Think about it. The DPRK has no soldiers or bases in other countries. It has no nuclear-equipped high-altitude bombers or submarines circling the globe. It has no drones calling in missile strikes on other countries. All its military preparation is defensive.
The U.S. has bases all over the world. It has militarily occupied south Korea since 1945, keeping the Korean people divided. It recently deployed a missile system called THAAD in the south, despite desperate resistance from the people there.

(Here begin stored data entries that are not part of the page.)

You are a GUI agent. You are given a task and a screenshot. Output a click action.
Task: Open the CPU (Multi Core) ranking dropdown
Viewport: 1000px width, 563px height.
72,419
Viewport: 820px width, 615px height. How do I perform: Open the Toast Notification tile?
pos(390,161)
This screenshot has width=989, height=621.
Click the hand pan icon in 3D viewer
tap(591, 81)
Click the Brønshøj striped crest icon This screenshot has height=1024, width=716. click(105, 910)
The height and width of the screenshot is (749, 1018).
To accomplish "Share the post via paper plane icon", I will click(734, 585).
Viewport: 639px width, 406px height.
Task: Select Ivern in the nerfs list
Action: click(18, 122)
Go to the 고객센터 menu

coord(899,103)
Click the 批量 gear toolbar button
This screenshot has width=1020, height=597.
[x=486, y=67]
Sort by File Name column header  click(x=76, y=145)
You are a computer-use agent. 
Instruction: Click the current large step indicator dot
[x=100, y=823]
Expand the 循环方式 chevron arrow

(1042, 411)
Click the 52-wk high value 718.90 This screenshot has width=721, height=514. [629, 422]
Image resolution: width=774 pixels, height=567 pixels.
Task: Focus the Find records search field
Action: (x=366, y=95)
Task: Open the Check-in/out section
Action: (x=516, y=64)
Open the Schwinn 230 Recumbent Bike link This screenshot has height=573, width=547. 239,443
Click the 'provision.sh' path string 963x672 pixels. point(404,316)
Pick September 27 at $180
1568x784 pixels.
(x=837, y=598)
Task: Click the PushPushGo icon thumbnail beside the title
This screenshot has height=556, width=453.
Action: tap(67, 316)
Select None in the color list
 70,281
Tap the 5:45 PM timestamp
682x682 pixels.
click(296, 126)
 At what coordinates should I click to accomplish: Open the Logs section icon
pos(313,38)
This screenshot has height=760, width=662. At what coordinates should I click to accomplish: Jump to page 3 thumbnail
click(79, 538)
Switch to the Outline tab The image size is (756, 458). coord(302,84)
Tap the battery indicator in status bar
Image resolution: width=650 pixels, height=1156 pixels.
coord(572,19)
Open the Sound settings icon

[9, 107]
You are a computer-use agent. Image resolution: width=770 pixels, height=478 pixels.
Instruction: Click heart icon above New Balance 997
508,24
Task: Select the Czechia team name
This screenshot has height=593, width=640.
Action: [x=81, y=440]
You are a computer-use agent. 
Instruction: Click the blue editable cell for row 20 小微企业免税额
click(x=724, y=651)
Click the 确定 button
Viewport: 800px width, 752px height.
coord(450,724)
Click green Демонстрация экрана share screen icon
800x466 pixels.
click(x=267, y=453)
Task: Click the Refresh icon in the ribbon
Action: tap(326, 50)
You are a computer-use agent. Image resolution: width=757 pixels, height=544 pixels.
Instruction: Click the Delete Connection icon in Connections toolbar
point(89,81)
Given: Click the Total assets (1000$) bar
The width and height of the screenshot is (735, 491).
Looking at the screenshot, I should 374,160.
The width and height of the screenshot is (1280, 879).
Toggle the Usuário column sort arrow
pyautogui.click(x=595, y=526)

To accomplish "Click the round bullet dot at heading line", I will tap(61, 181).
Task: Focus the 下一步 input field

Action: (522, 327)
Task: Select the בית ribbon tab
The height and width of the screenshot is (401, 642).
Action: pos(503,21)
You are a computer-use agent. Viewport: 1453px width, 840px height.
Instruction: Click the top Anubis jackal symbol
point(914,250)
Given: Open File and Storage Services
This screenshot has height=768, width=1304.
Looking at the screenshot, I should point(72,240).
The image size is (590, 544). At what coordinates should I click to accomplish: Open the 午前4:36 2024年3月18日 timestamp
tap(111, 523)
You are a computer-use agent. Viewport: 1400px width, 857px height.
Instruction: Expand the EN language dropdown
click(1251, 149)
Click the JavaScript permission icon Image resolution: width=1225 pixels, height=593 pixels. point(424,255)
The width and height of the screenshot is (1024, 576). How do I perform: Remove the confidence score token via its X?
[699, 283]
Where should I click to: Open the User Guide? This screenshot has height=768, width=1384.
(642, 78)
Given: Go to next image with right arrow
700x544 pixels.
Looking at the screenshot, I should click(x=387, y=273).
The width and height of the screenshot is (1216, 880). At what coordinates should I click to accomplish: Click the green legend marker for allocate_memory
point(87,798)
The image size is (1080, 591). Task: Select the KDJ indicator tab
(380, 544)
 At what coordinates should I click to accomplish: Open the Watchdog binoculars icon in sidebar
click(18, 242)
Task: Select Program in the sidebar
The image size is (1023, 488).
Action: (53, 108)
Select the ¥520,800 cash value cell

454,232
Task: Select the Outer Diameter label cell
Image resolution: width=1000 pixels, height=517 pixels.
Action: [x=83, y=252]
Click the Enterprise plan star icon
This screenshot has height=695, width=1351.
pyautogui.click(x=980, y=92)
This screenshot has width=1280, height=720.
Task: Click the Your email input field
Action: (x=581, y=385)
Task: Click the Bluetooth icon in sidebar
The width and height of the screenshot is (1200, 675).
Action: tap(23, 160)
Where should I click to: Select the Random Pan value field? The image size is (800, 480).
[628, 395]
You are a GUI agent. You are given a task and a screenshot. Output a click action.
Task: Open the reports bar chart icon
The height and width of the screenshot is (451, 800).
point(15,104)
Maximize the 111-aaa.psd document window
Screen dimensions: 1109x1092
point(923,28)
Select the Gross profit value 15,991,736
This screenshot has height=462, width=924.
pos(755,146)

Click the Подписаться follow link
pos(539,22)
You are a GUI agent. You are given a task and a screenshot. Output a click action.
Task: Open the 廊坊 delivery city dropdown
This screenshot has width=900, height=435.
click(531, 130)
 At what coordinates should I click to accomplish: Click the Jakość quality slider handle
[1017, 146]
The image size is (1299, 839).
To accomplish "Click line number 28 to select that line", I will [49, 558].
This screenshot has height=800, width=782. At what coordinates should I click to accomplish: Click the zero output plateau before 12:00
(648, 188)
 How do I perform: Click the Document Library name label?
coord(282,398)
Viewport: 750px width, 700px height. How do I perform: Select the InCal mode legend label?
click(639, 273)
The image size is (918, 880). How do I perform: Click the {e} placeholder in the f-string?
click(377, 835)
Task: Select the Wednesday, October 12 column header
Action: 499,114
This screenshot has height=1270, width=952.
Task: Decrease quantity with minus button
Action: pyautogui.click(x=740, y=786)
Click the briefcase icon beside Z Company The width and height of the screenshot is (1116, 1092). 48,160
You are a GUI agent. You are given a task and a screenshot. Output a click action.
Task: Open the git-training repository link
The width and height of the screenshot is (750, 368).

This has intensified the worry of Koreans in the north and in the south that the U.S. could be planning a military attack on the DPRK. And Trump’s recent words threatening the DPRK with “fire and fury like the world has never seen” deepened that concern, even drawing public criticism from several officials of the Moon Jae-in regime in south Korea.
How Koreans look at Trump
Ever since the election of the most openly right-wing president in recent U.S. history, the capitalist media have been full of speculation about Trump’s unpredictability, his ego-driven pronouncements and tweets, his obvious ignorance or denial about crucial issues, from climate change to international relations.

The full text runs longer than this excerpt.